Because free thinkers such as myself have always had to fight against the Catholic Church and its adherents, I can not recommend this book. Nor would I allow myself for one minute to believer that my readers, sophisticated, sexy, possessed of both incredibly sensual good looks and discerning intellects, would wish to make cute babies everywhere cry real tears of hard sorrow by rewarding a member of an organization rife with pedophiles and former members of the Hitler Youth. That association alone makes this book worth burning.
While reading McInerny’s book, I realized quite clearly that I could either ignore this book or I could become an internet stalker, hunting down the author and forcing him to retract the kind of faulty reasoning demonstrated throughout. I likewise realized that after reading this book, any logic I managed to pick up elsewhere would be won only through the strongest of efforts on my part to overcome this bad beginning. Even the title’s overly optimistic assumption that this book will guide you in good thinking demonstrates McInerny’s simply wrong belief that logical thinking is the only kind of good thinking there is. What about the imagination, McInerny? What about daydreams and emotions like love, which you so clearly discount?
While McInerny is no doubt a talented rhetorician and capable of nice short sentences, he is only about a seven on the straightforwardness and honesty scale. This is clearly far and away one of the worst books I’ve ever read on the subject of logic and it’s quite obvious that McInerny never taught a student anything good ever. The man is a monster and must be stopped.
2 comments:
Hi, friend,
I just read that book.
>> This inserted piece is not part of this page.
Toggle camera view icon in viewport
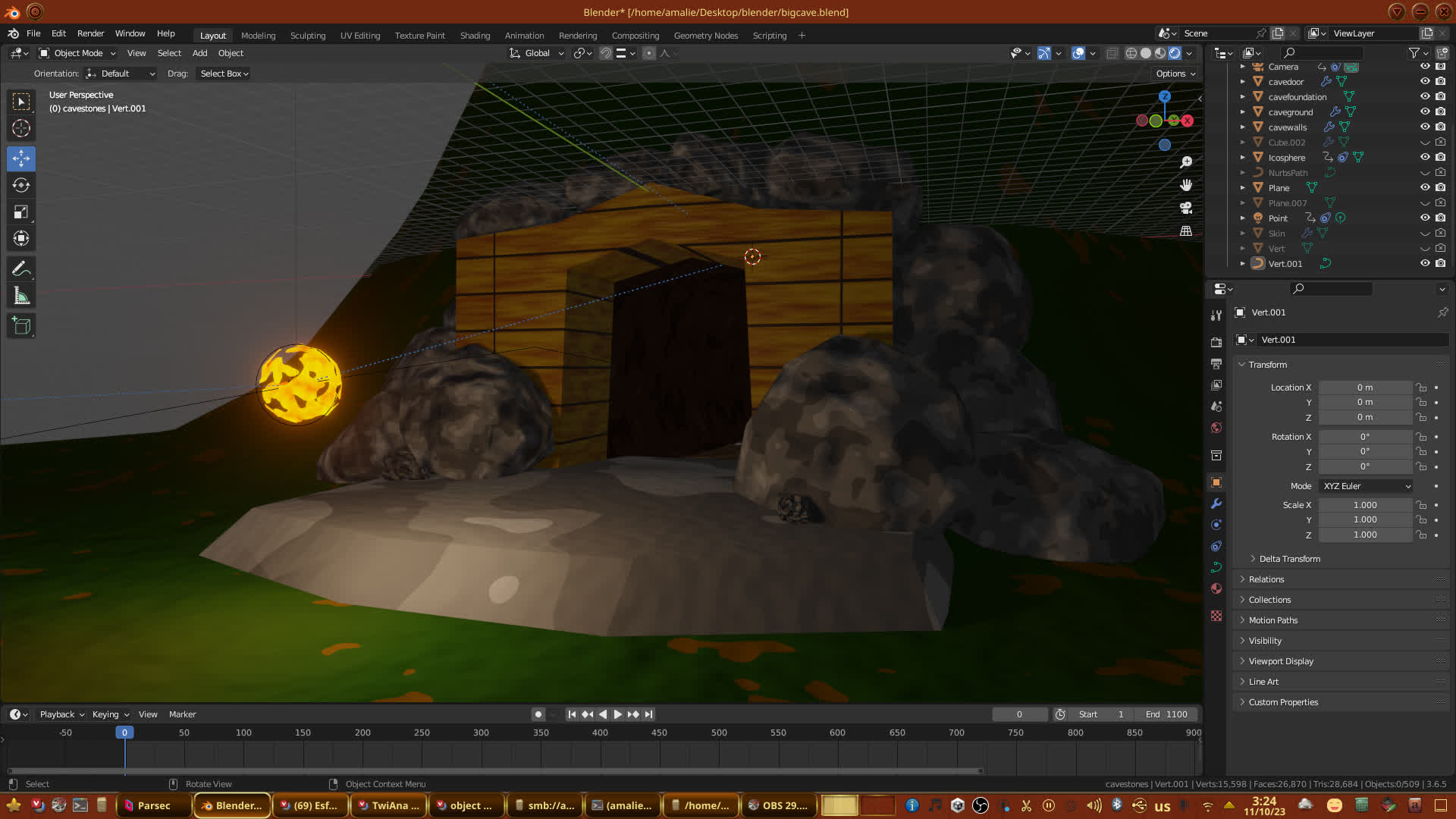This screenshot has height=819, width=1456. point(1186,208)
He is not only related to catholic churc, he seems to be a catholic himself (as you can see here: http://www.catholicsagainstcontraception.com/dr_mcinerny_contraception.htm).
Forgive me my ignorance, for I have to tell you that after I read the book, I had not find it to be faulty yet. I liked so much the subject of the book, that I was thinking that every child should be taught that. I thought I should read the book a lot of times and keep it for my future children.
I even began to write down the errors I saw in the book, so I could send them to the author. I found only one minor error in the reasoning through the book, that I would send to the author. The other errors were from the translation, because I read it in portuguese - so I would send them to the translator here in Brazil.
But when I began to look for more information about the author, I was terrified to find out that he taught in catholic schools. I was thinking about trying to contact McInerny, to humbly try to understand how he can believe catholicism and yet teach logics.
Then I found this article. Man, I hope you are interested in talking a little with me about this, because I didn't find all that errors in the book as you said. I think that probably I won't want to use it to teach my future children, for moral reasons. But I would like to know what are all that errors that you tell about, because I'm still unable to see them.
I also would like to know if you would recommend some other book on the subject.
thanks,
candido
This article sounds like a bunch of Red Herring, as well as other fallacies.